No es un fallo del pulso
ni una niebla que nuble la cabeza.

Es algo más hondo, más antiguo:
el alma que se sienta en su rincón
y apaga, despacio, los candiles.

No sangra hacia afuera.
No grita.

Es una piedra lisa en mitad del pecho,
un cántaro que ya no recuerda el peso del agua,
un pájaro que pliega las alas
no por cansancio del vuelo,
sino porque el aire ha perdido su peso de cielo.

La depresión
es quedarse a vivir en el zaguán de uno mismo:
mirar cómo pasan las horas, los nombres, los trenes,
y sentir que nada de aquello
te pertenece ya.

Es un invierno sin ramas ni nieve,
un frío descalzo que no busca abrigo
porque cree que su castigo
es permanecer a la intemperie.

Se cierran las puertas sin ruido.

El mundo afuera sigue su estruendo de mercados y prisas,
pero por dentro el silencio es tan espeso
que hasta rezar parece una mentira.

El alma no lo pide,
porque todo consuelo tiene prisa
y ella solo sabe estar
en el fondo del pozo,
esperando a que la sombra
termine de decir lo que calla.

Y, sin embargo…

allí, bajo el silencio,
queda un hilo de agua que no cesa.

No alcanza todavía los labios,
no devuelve los nombres ni los trenes,
pero baja por la piedra del pecho
y se recoge lentamente
en el cántaro vacío.

Cuando todo se derrumba
y cae la noche,
el barro del cántaro
empieza a recordar
el peso del agua,

y el pájaro, aún inmóvil,
nota otra vez en el aire
el peso del cielo.

 

Antonio Portillo Spínola © 

  • Autor: Spinoport (Seudónimo) (Online Online)
  • Publicado: 10 de septiembre de 2026 a las 08:20
  • Comentario del autor sobre el poema: En este poema intento expresar la depresión como algo más profundo que la tristeza. Es una retirada interior: el alma apaga sus candiles, se queda detenida en el zaguán de sí misma y contempla cómo el mundo continúa sin sentirse ya parte de él. La piedra representa el peso inmóvil que se instala en el pecho; el cántaro vacío, la pérdida de aquello que antes nos llenaba; y el pájaro con las alas plegadas, la incapacidad de volver a sentir el impulso de vivir.
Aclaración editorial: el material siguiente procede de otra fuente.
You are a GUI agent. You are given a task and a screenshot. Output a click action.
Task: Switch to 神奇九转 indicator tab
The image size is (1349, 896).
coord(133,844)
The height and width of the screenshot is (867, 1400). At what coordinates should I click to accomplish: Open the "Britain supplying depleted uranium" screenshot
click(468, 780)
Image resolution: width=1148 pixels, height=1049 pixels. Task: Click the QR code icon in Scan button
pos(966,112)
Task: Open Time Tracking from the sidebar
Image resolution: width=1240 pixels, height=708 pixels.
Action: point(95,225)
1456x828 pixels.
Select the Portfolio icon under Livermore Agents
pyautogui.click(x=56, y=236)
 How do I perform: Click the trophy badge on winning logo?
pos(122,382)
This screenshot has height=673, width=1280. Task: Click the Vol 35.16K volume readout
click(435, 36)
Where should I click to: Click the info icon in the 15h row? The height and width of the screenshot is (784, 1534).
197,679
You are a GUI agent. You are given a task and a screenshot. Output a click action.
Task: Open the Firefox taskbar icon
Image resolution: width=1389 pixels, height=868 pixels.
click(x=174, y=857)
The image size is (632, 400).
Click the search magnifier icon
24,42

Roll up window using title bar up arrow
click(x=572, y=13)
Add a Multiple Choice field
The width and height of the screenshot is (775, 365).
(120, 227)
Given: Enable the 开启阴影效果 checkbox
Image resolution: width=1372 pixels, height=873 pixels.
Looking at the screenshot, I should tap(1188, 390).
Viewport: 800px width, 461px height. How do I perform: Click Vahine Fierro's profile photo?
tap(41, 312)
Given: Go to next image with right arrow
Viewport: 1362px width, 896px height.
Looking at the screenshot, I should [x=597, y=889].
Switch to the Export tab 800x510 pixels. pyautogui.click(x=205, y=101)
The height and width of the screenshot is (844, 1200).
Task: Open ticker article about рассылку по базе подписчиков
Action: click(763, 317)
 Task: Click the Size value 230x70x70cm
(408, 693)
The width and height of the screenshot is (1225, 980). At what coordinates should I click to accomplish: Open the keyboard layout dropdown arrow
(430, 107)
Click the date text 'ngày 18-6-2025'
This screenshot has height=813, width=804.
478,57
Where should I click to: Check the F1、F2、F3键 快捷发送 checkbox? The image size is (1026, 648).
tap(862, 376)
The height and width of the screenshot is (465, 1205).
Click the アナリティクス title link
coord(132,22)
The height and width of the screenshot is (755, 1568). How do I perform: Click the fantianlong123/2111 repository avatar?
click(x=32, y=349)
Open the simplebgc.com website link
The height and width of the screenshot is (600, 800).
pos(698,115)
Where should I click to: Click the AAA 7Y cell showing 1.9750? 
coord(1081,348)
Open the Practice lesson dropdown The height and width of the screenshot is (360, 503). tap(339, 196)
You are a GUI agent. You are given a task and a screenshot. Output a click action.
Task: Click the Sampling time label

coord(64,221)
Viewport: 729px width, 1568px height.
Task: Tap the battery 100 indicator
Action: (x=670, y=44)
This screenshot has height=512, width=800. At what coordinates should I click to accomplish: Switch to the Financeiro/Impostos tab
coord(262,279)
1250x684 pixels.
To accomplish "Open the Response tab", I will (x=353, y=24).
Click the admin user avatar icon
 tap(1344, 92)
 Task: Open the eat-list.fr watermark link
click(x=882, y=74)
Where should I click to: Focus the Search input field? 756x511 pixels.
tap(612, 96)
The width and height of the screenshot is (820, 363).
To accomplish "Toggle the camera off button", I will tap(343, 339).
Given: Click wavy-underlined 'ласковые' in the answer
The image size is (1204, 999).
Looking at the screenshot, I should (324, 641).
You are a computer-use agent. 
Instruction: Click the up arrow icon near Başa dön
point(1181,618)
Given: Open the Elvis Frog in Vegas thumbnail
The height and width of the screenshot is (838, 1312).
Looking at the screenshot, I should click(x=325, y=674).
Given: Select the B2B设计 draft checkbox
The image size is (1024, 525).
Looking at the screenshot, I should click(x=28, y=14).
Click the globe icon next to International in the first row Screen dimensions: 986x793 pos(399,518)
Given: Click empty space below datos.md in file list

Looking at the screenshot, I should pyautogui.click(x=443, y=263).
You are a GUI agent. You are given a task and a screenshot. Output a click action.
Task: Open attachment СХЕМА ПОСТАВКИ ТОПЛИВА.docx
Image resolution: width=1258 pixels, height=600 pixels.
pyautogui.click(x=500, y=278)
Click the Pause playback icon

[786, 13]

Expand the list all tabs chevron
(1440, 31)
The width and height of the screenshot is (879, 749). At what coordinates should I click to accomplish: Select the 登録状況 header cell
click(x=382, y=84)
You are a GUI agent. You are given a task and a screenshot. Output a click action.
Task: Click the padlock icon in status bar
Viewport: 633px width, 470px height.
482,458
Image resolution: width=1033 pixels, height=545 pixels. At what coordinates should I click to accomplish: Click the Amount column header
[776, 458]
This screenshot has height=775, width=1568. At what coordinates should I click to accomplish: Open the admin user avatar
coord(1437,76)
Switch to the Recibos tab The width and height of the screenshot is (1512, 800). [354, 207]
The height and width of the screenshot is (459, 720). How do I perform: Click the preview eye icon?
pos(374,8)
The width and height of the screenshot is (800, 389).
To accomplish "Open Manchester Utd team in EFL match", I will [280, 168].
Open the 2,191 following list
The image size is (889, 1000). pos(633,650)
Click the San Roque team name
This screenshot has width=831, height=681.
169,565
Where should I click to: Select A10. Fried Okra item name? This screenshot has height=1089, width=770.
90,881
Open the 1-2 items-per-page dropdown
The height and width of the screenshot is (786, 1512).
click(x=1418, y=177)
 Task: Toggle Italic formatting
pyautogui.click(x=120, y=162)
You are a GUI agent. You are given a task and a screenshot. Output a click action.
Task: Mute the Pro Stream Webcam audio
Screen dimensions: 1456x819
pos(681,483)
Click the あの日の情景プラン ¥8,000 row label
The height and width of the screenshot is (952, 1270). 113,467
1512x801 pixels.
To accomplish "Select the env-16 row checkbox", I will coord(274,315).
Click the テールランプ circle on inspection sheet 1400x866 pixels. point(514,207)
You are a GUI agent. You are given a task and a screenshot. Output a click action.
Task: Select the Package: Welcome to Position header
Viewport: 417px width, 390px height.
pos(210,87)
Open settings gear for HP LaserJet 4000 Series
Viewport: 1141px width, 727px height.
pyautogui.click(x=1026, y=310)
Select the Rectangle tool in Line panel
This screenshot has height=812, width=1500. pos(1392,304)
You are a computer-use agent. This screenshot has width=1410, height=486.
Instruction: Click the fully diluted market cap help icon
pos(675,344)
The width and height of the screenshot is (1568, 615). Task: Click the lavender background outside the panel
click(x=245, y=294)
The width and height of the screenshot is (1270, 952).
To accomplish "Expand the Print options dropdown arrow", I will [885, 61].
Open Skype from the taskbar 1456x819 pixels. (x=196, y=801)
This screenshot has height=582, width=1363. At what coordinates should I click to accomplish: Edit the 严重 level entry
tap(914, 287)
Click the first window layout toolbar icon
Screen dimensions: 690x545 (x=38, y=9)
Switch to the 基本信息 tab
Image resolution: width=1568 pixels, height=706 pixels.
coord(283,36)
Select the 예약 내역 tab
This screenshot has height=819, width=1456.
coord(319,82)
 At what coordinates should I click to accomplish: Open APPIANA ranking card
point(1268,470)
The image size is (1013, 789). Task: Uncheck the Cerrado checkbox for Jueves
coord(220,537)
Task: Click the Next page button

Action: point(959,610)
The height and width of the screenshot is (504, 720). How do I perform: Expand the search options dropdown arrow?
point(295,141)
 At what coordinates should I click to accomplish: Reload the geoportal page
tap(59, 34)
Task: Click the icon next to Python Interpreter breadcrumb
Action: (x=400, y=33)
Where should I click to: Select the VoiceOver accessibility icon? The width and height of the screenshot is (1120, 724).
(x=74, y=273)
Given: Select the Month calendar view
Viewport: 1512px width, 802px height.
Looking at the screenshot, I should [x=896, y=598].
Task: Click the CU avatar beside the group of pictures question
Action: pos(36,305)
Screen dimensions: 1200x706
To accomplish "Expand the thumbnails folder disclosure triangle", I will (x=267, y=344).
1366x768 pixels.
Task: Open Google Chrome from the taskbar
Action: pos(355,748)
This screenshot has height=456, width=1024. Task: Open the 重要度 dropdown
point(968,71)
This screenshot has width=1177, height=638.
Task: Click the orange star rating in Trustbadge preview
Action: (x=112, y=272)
Incluso el consuelo parece lejano, porque quien se encuentra en ese pozo no siempre tiene fuerzas para pedir ayuda ni para creer en las palabras que recibe. Sin embargo, el poema no termina en una oscuridad absoluta. Permanece un hilo de agua que desciende por la piedra y llega hasta el cántaro. Es una esperanza mínima, todavía incapaz de devolver los nombres, los trenes o la vida perdida, pero suficiente para que el barro empiece a recordar el peso del agua y el pájaro vuelva a percibir el cielo. Para mí, salir de la depresión no comienza con una luz deslumbrante ni con una alegría repentina. Comienza con algo casi imperceptible: una parte de nosotros que, aun permaneciendo inmóvil, empieza a recordar que alguna vez estuvo viva.